An island nation of unemployed telemarketers

According to http://www.gov.im/lib/news/education/publicviewssough1.xml our Minister for Child Abuse and his cohorts have announced another public pseudo-consultation, this time on dumbing down kids for the workplace.
What an awful idea.
While, admittedly, the very idea of the Welfare State reached us almost by osmosis when the adjacent isle developed it, there used to be the idea that even a state education should invite children to be all they could be, not what vile, venal employers who cannot even compete in the UK market want them to be.
My parents were never so proud as the day, when I was about ten, Mr Fretwell, my Oxbridge educated form teacher, urged them in his cut glass accent to make me aim high, maybe Oxford or Cambridge, maybe the Classics. This was, to use Blair’s phraseology, a “bog standard junior school”, and ironically enough it was Cherie Blair’s maternal grandfather who, only a year later, encouraged my Dad to similarly aim high, stop throwing away the musical talent his parents had invested in so heavily, and get himself a university degree so that he could nurture that talent in other council house kids.

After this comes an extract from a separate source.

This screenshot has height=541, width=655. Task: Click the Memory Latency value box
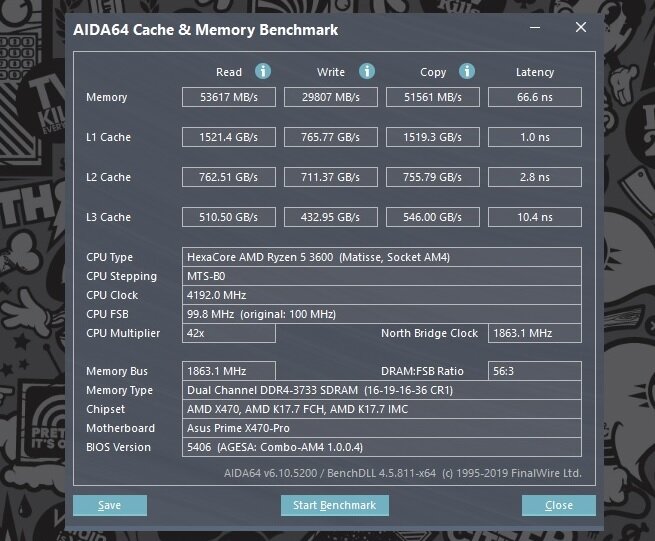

This was 40 years ago and Mr Fretwell may be long gone, but are there no teachers today who still think like that? Are they all too terrified by an educational industry which seems to chew up young talent and defecate prematurely aged mediocrity to …. well, do their job?
The thought that Manx children should have standards of education (already almost non-existent for too many) further lowered to raise new generations of call centre dullards is, frankly, horrific. The irony is, the call centres and other techno-sweatshops in countries which undercut our costs and laugh at our pitiful service standards are staffed by graduates who already have all-round educations our children can only dream of. As I saw only last week, we struggle to achieve basic standards of English, while graduate employees of our clients for whom English is a third or fourth language send back our sloppily written professional documents for rewriting with spelling and grammatical errors highlighted.
It would be funny if it were not so tragic. Can the nation which once, within a period of five years, produced both Randolph Quirk and Frank Kermode really be reduced to this?
The main reason those young Manx people who haven’t had all self-worth kicked out of them at school in the first place must “engage in lifelong learning” is that they learnt so little at school either. And the main reason most of them won’t even be able to benefit from lifetime learning (at least through on-island sources) is that the Education Department has dropped all the adult evening classes where we used to be able to do that. All that remains are a few second-rate flower-arrangers and new-agey nonsense, with the ‘serious’ emphasis on Micky Mouse vocational retraining courses to meet the requirements of employers who can thus pretend to be offering ‘professional development’ while retaining dumb, compliant employees who cannot afford to leave.
Were an eleven year old Randolph Quirk or Frank Kermode to be going through our current school system, what would be the highlight of their curriculum? Probably Business Studies, IT, and Marketing, I suspect, especially if, like Quirk and Kermode, they were children from modestly off families with no social connections.
If we throw away all hope for our children like this we sentence ourselves to become an island nation of unemployed telemarketers within a generation.